WHAT YOU ARE ASKED TO DO
Every line below needs to be reproduced exactly.

(Dataset records)
↓

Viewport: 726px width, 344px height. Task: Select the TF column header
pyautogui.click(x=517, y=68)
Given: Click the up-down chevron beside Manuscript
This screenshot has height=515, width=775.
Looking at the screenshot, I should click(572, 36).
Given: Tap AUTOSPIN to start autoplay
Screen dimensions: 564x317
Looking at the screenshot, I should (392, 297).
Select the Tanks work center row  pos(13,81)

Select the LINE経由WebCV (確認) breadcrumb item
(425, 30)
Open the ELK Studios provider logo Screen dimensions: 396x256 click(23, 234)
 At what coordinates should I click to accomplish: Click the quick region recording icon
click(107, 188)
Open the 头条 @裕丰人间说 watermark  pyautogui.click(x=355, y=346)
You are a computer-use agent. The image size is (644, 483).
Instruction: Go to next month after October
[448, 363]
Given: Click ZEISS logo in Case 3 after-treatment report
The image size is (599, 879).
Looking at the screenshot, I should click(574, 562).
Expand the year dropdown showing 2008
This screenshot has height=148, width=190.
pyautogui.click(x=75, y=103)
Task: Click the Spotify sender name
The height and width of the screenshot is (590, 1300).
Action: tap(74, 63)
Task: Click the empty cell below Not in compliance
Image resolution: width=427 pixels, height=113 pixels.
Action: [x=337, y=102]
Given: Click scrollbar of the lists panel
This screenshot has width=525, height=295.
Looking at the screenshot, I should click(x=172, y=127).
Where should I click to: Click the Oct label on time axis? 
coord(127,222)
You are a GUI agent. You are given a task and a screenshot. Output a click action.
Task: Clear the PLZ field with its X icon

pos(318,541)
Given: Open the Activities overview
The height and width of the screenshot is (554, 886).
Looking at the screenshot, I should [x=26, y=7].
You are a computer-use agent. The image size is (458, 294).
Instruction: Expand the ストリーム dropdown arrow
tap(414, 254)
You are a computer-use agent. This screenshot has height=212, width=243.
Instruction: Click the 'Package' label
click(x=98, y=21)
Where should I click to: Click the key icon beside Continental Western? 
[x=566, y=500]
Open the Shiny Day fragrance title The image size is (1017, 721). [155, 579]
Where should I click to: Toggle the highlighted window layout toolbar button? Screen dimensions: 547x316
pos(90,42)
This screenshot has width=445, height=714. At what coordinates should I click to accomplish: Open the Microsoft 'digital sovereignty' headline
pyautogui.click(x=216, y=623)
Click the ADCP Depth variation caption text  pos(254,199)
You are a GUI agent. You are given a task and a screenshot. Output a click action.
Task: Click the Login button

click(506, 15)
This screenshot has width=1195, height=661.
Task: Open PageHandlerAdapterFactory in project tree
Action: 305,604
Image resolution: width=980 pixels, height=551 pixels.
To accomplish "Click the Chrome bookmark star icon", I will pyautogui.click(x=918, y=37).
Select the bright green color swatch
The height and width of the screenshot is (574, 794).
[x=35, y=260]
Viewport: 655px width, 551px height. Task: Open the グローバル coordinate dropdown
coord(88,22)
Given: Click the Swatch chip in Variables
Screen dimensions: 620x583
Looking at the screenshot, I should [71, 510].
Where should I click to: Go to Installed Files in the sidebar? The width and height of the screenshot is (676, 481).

↑

EXPECTED OUTPUT
Viewport: 726px width, 344px height. Task: Select the TF column header
pyautogui.click(x=517, y=68)
Given: Click the up-down chevron beside Manuscript
This screenshot has height=515, width=775.
Looking at the screenshot, I should click(572, 36).
Given: Tap AUTOSPIN to start autoplay
Screen dimensions: 564x317
Looking at the screenshot, I should (392, 297).
Select the Tanks work center row  pos(13,81)

Select the LINE経由WebCV (確認) breadcrumb item
(425, 30)
Open the ELK Studios provider logo Screen dimensions: 396x256 click(23, 234)
 At what coordinates should I click to accomplish: Click the quick region recording icon
click(107, 188)
Open the 头条 @裕丰人间说 watermark  pyautogui.click(x=355, y=346)
You are a computer-use agent. The image size is (644, 483).
Instruction: Go to next month after October
[448, 363]
Given: Click ZEISS logo in Case 3 after-treatment report
The image size is (599, 879).
Looking at the screenshot, I should click(574, 562).
Expand the year dropdown showing 2008
This screenshot has height=148, width=190.
pyautogui.click(x=75, y=103)
Task: Click the Spotify sender name
The height and width of the screenshot is (590, 1300).
Action: tap(74, 63)
Task: Click the empty cell below Not in compliance
Image resolution: width=427 pixels, height=113 pixels.
Action: [x=337, y=102]
Given: Click scrollbar of the lists panel
This screenshot has width=525, height=295.
Looking at the screenshot, I should click(x=172, y=127).
Where should I click to: Click the Oct label on time axis? 
coord(127,222)
You are a GUI agent. You are given a task and a screenshot. Output a click action.
Task: Clear the PLZ field with its X icon

pos(318,541)
Given: Open the Activities overview
The height and width of the screenshot is (554, 886).
Looking at the screenshot, I should [x=26, y=7].
You are a computer-use agent. The image size is (458, 294).
Instruction: Expand the ストリーム dropdown arrow
tap(414, 254)
You are a computer-use agent. This screenshot has height=212, width=243.
Instruction: Click the 'Package' label
click(x=98, y=21)
Where should I click to: Click the key icon beside Continental Western? 
[x=566, y=500]
Open the Shiny Day fragrance title The image size is (1017, 721). [155, 579]
Where should I click to: Toggle the highlighted window layout toolbar button? Screen dimensions: 547x316
pos(90,42)
This screenshot has width=445, height=714. At what coordinates should I click to accomplish: Open the Microsoft 'digital sovereignty' headline
pyautogui.click(x=216, y=623)
Click the ADCP Depth variation caption text  pos(254,199)
You are a GUI agent. You are given a task and a screenshot. Output a click action.
Task: Click the Login button

click(506, 15)
This screenshot has width=1195, height=661.
Task: Open PageHandlerAdapterFactory in project tree
Action: 305,604
Image resolution: width=980 pixels, height=551 pixels.
To accomplish "Click the Chrome bookmark star icon", I will pyautogui.click(x=918, y=37).
Select the bright green color swatch
The height and width of the screenshot is (574, 794).
[x=35, y=260]
Viewport: 655px width, 551px height. Task: Open the グローバル coordinate dropdown
coord(88,22)
Given: Click the Swatch chip in Variables
Screen dimensions: 620x583
Looking at the screenshot, I should [71, 510].
Where should I click to: Go to Installed Files in the sidebar? The width and height of the screenshot is (676, 481).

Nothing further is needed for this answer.